Write every record below out exactly; no images.

Start of Task inputs

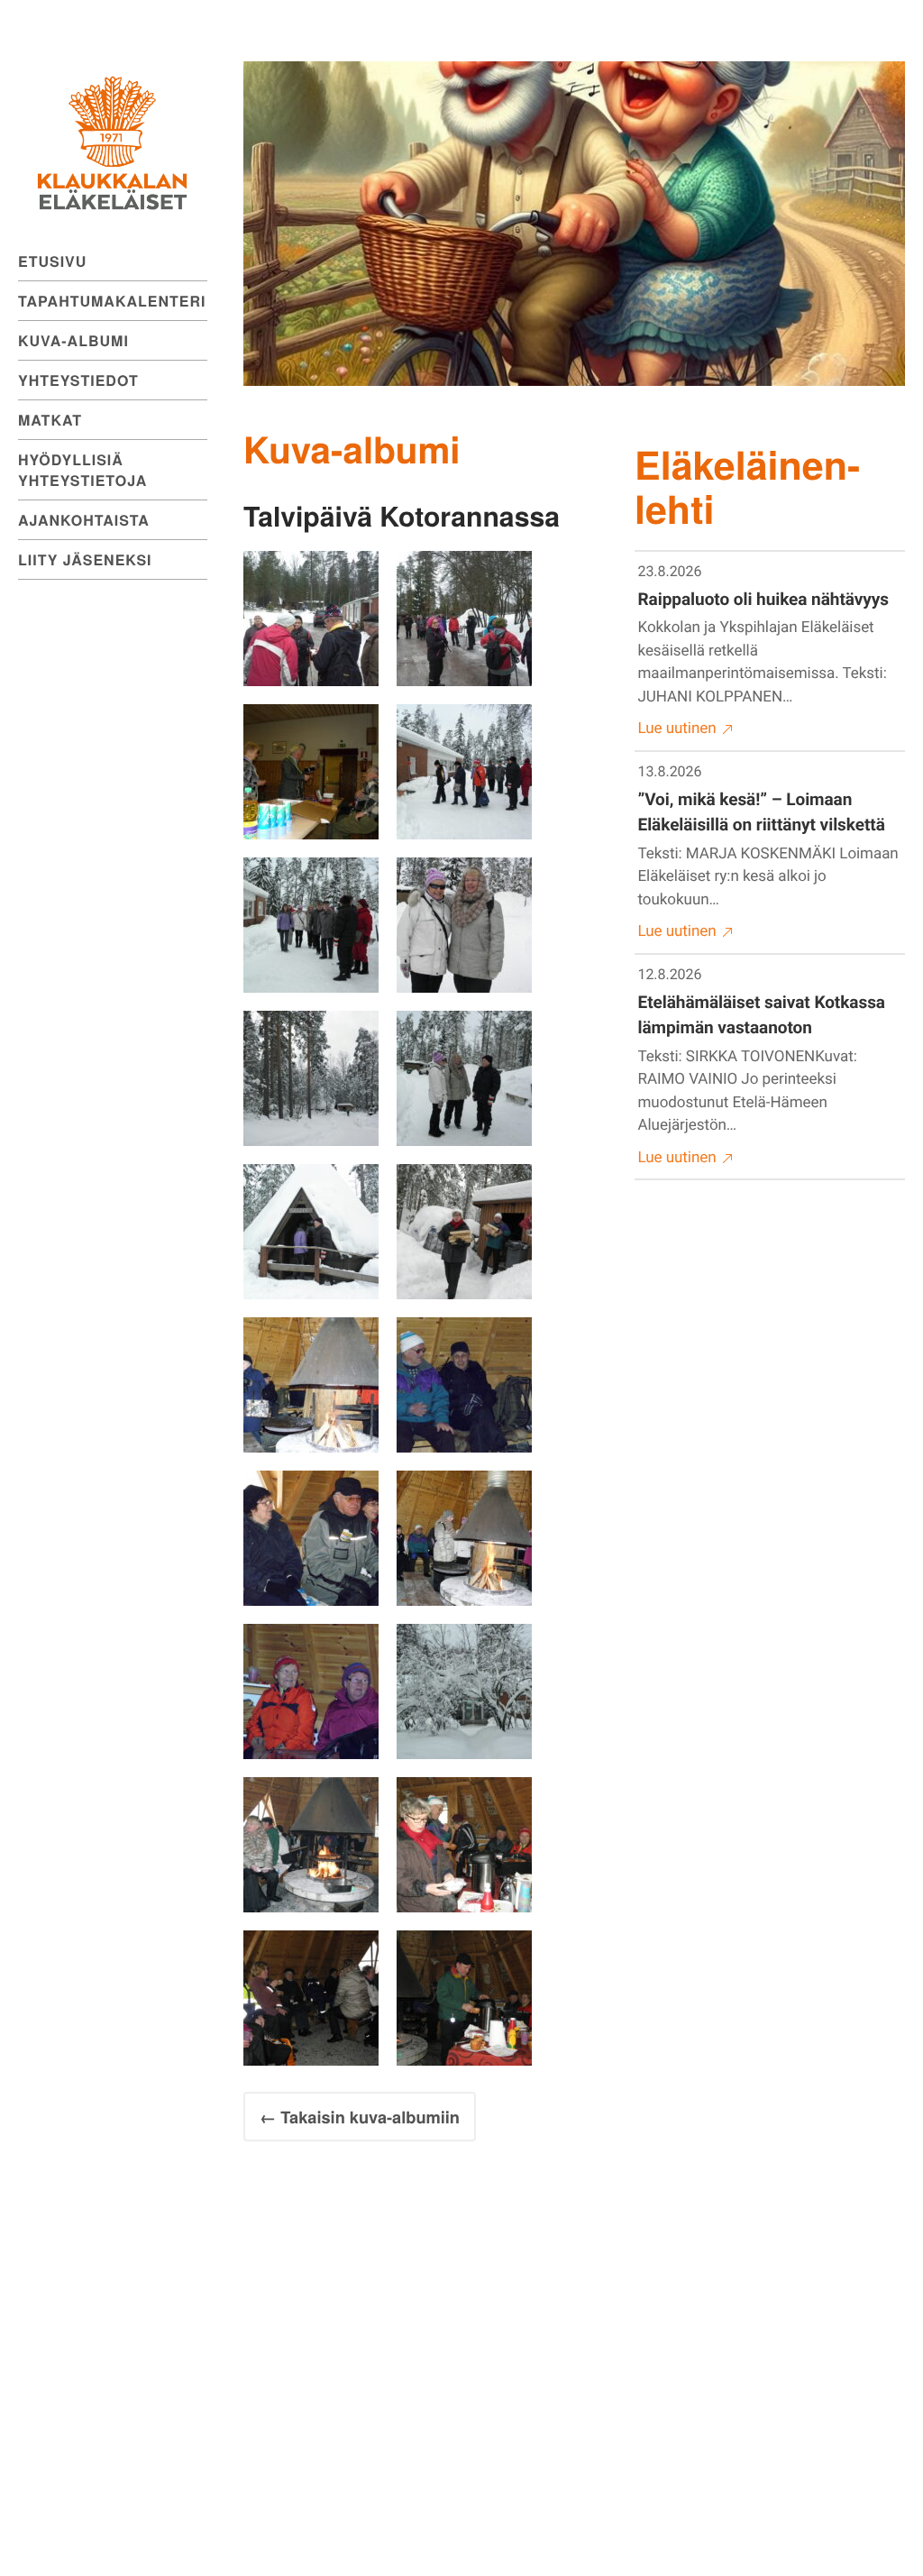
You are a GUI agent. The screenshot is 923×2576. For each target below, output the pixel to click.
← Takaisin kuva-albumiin (360, 2116)
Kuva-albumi (73, 340)
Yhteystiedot (78, 380)
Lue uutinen (677, 729)
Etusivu (52, 261)
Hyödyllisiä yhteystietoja (82, 469)
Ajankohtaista (84, 519)
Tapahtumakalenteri (112, 300)
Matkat (50, 419)
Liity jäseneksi (85, 559)
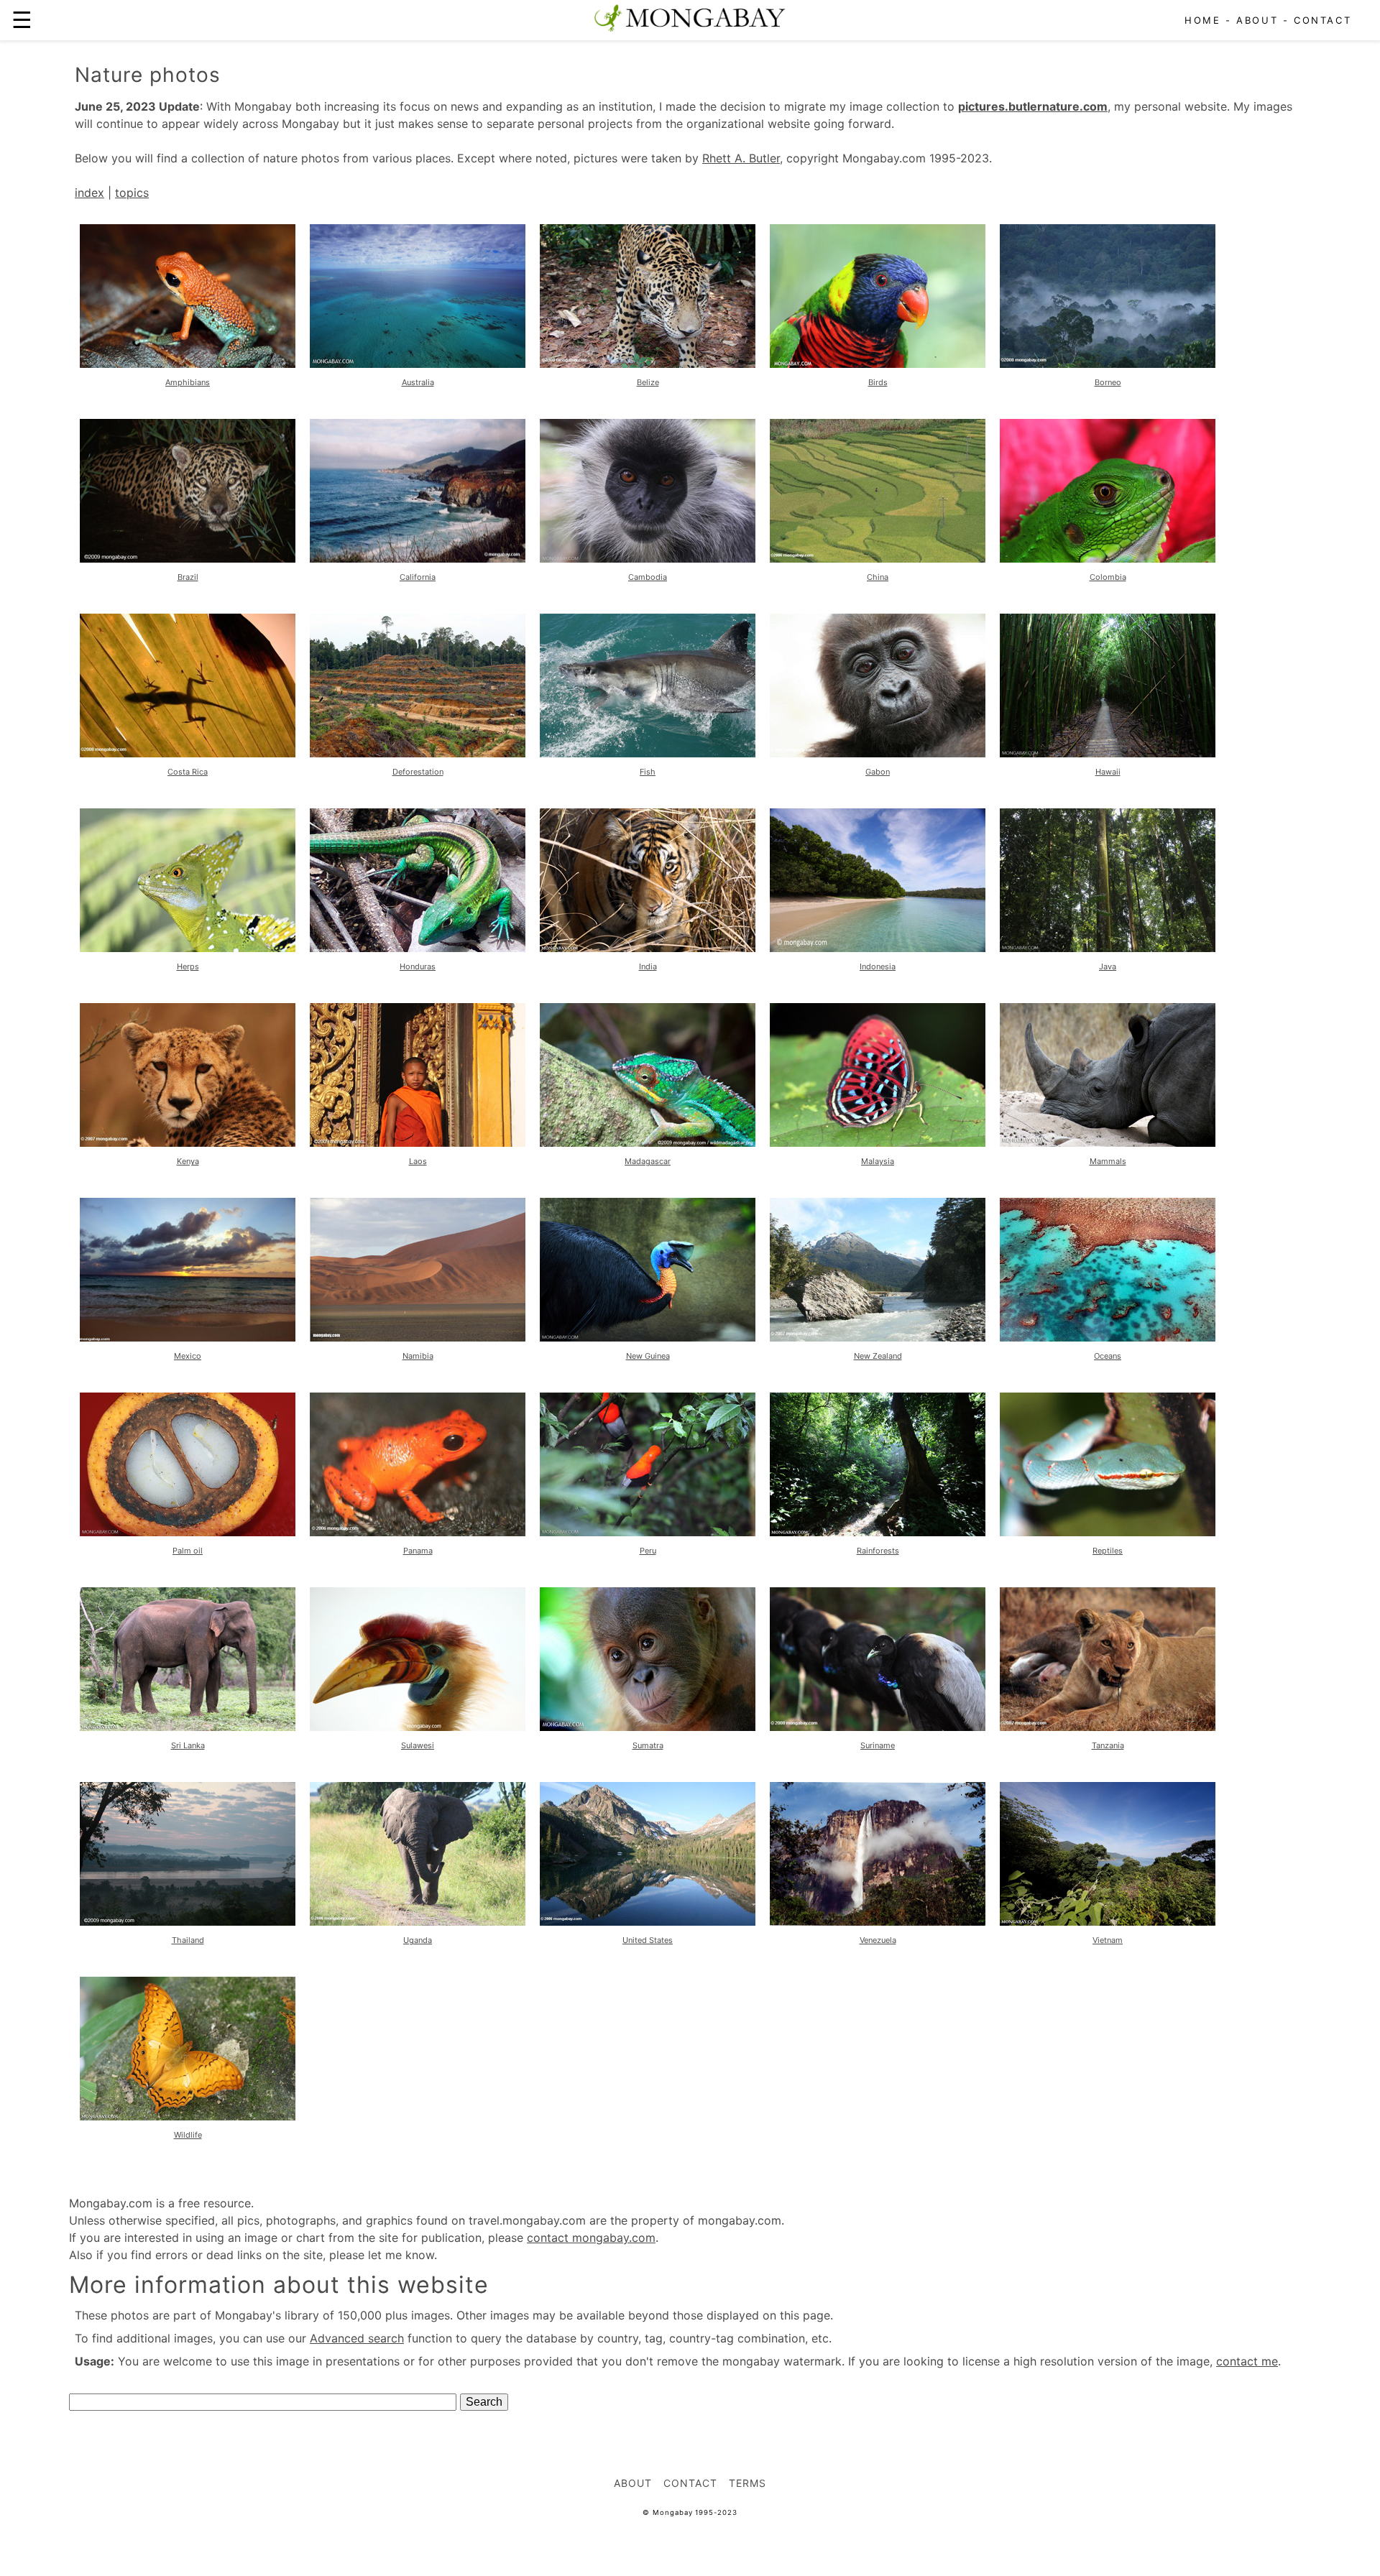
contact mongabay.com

End of Task inputs

**Result for this task:**
You are a GUI agent. The screenshot is 923×2576. For each target below, output the pixel to click.
← Takaisin kuva-albumiin (360, 2116)
Kuva-albumi (73, 340)
Yhteystiedot (78, 380)
Lue uutinen (677, 729)
Etusivu (52, 261)
Hyödyllisiä yhteystietoja (82, 469)
Ajankohtaista (84, 519)
Tapahtumakalenteri (112, 300)
Matkat (50, 419)
Liity jäseneksi (85, 559)
contact mongabay.com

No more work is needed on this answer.